測定器も何もないので私の耳による比較ですので、先入観が入っていることは否めませんが、まあその程度の比較だということで参考程度に・・・(^^;)。
同じアンテナを同軸切替器でそれぞれのリグへ
公平さを保つため、既設のダイポールアンテナのひとつを同軸切替器で切り替えてそれぞれにリグに接続し、切り替えて聴き比べるという方法です。
(度重なる切替器の操作で、指先がマヒしました・・・^^;)
同軸切替器は第一電波工業の「CX210A」を使用。デスクの裏側に設置(メンテナンス性最悪^^;)してあるため、同軸切替器の配線の部分は写真を撮ることができませんでした・・・。
SSBの受信音(内蔵スピーカー)
まずはSSBの内蔵スピーカーの受信音から。
再開局直後はTS-680VでSSBばかり運用していましたので、TS-680VのSSBの音はよく分かっています(いるつもりです)。
TS-680Vは表現が難しいですが「艶があり透き通っている音」といったところでしょうか。

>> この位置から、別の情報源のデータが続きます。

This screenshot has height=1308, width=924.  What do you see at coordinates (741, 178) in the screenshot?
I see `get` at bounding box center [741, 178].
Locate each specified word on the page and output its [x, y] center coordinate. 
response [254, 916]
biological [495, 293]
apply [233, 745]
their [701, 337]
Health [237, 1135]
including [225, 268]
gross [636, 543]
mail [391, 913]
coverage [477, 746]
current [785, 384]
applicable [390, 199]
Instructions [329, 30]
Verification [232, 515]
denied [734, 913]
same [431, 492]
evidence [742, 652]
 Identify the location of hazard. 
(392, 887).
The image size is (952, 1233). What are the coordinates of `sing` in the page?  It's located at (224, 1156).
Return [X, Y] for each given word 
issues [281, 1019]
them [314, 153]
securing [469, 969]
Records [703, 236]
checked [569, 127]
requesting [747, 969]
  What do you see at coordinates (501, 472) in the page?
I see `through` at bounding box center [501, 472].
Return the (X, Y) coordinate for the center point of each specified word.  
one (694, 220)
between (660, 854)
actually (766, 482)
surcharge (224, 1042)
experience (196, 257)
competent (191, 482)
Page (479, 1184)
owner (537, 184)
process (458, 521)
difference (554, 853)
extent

個人的には懐かしさのある音ですが、聴いていて疲れないというか、心地よい音です。さすがはオーディオで培われたケンウッド(トリオ)ブランドの音へのこだわりかな?という感じです。
以前はこのリグでSSBを運用していたので、聴き慣れているということもありますが・・・。
ただノイズも目立つ感じです。
一方、大差は感じられないものの、FT-991AはTS-680Vほどの音に艶がない感じで、少し音がこもった感じがしました。あえて表現するならば「違和感のない普通の音」といったところですが、これは好みの分かれるところかもしれません。
ノイズは抑えられている感じです。
ただこれについてはスピーカーの特性の影響も受けるので、そのあたりは考慮が必要です。
(スピーカーの径は見た目ではほぼ同じです)
SSBの受信音(イヤホン)
・・・ということで、スピーカーに影響されない同一のイヤホンで聴き比べました。
イヤホンの場合でも、音の傾向は内蔵スピーカーの場合と同様でしたが、いずれもスピーカーよりも固い音に感じました。強いて言えば、FT-991Aの方が固さが弱い感じがしました。
イヤホンが1,000円程度の安物(^^;)ですので、その性能が影響しているともいえます。さすがにもう少し高価なイヤホンやヘッドホンを使わないとダメですね。
(無線通信用のヘッドホンが欲しい今日この頃)
CWの受信音(内蔵スピーカー)
続いてCWの場合です。こちらは内蔵スピーカーのみでの聴き比べです。
まずは公平性を保つため、CWピッチをいずれも800Hzに設定しました。実は私の好みは600Hzなのですが、TS-680Vが800Hz固定で変更不可となっていますので。
また直接的な影響はないでしょうが、CWのモードもFT-991AはいわゆるC-U(BFOが周波数の低い側にある)にセットしました。これもTS-680V(CWリバースがない)に合わせるためです。
結果的にはこちらの記事の「受信音(CW)」のところに書いたものと同じ印象で、かつTS-680Vの方が「音が透き通っている」感じはSSBと同じで、むしろCWの方がその差は顕著です。
・・・こう書くと相当な差のように誤解を与えますが、ほとんど変わらないレベルです(^^;)。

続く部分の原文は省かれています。